═══ Extracted text
Sunday, October 13, 2013

Tarnished



There are always moments, moments that a writer friend of mine -- we'll call him Peaches -- names "golden moments." He's hoity-toity and thinks "golden moments" refers to a Thomas Wolfe's quotation from You Can't Go Home Again:

“This is man, who, if he can remember ten golden moments of joy and happiness out of all his years, ten moments unmarked by care, unseamed by aches or itches, has power to lift himself with his expiring breath and say: "I have lived upon this earth and known glory!”
That's Peaches.  He sees halos of glory around memories.  I peer at them, switching glasses, trying to get something, anything, to show itself in focus.

My eyes are still in acuity flux after the two surgeries in August, though I am reassured by everyone -- and everyone's siblings -- that this will settle down.  Still, I see the darnedest things.

I turned on the television, thinking to watch Meet the Press, keeping an eye on David Gregory's hair more than anything, but discovered I was an hour early.  So I stared at the blurby news, trying to read the headlines running along the bottom of our fairly large screen.
══════
═══ Raw data
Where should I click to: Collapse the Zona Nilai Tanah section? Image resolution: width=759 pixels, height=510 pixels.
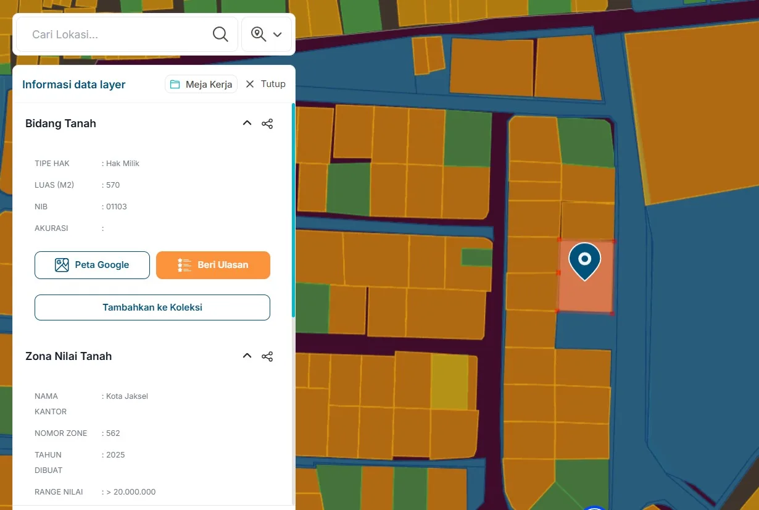click(x=247, y=355)
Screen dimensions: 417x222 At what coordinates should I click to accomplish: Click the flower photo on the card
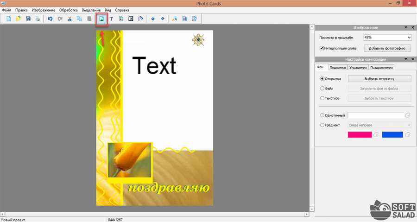[x=129, y=160]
══════
## Tasks to perform:
**1)** In the post titled "Tarnished," which book is the Thomas Wolfe quotation taken from?
**2)** Pick up the post titled "Tarnished" right after its final sentence and write the next few paragraphs.
The data placed after the post titled "Tarnished" is separate material and has no connection to it.

## Per-task outputs:
**1)** You Can't Go Home Again.

**2)**
I read that the government, come Thursday, would have $308 in the Treasury.  Wow! I felt a sudden warmth of kinship with those clowns.  I, too, would have $308 in my treasury come Thursday!

By the time I'd ingested some good Colombian, albeit on the strong side, took loads of drugs, squirted my eyes with drops, and returned TV-side, they were still running the same under-headlines banner.

Now I could see that the U.S. of American Treasury would have $30B remaining on Thursday, the "B" representing that which I can never imagine -- billions.

Leaves me wondering how much false news I've passed along during the last few years -- how green are the remains of my golden moments, gleefully delivered and fundamentally flawed?